• [REQUIREMENT]
Some lines below may hold the string "dimensions". Count them and give only the total.

___ GIVEN DATA ___

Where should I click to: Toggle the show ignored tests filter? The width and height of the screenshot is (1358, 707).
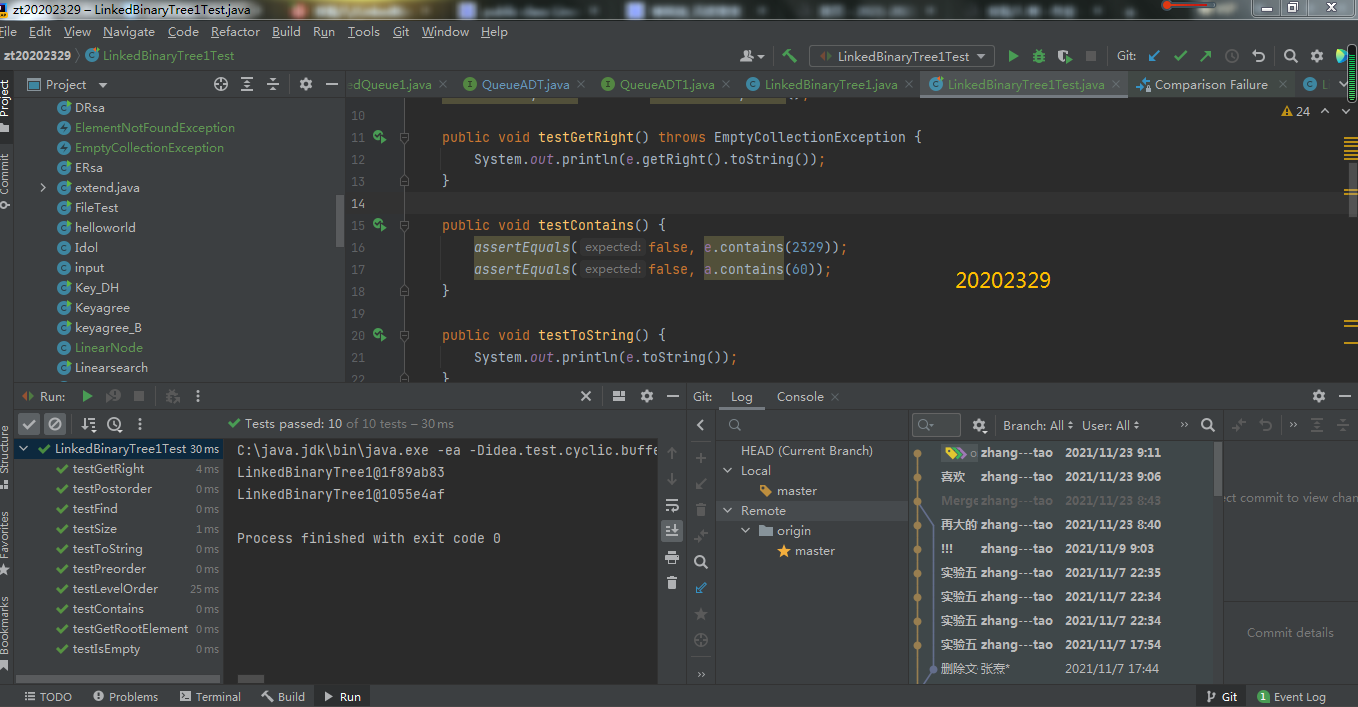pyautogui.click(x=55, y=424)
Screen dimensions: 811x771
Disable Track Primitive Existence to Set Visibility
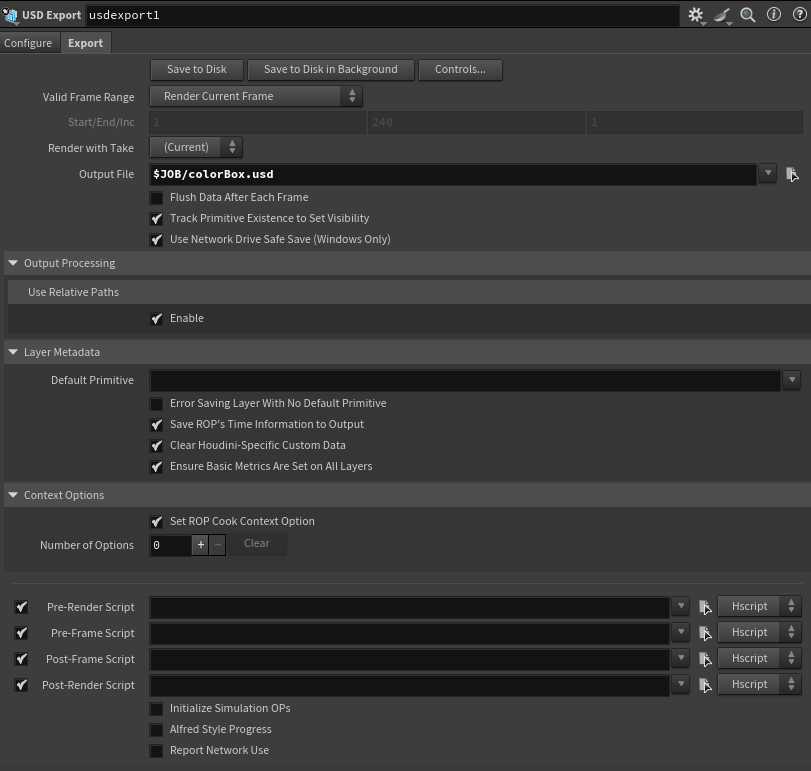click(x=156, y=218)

___
___ GIVEN DATA ___

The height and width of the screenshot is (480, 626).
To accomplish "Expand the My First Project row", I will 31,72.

___
___ GIVEN DATA ___

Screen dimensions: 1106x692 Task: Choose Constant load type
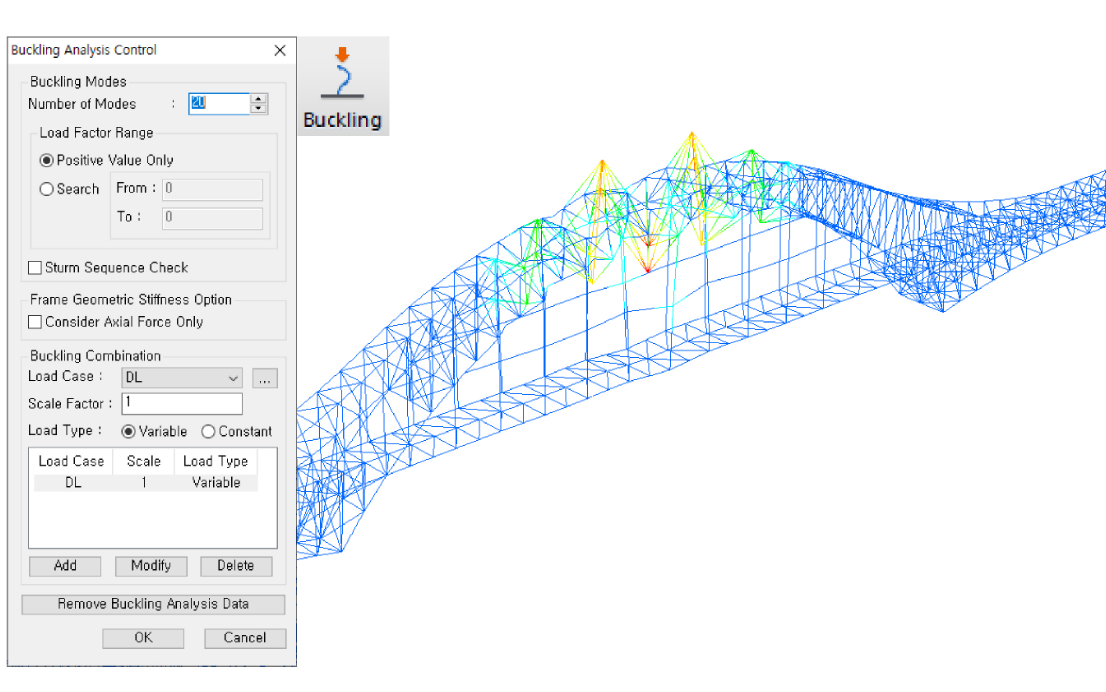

___

• [ANSWER BELOW]
2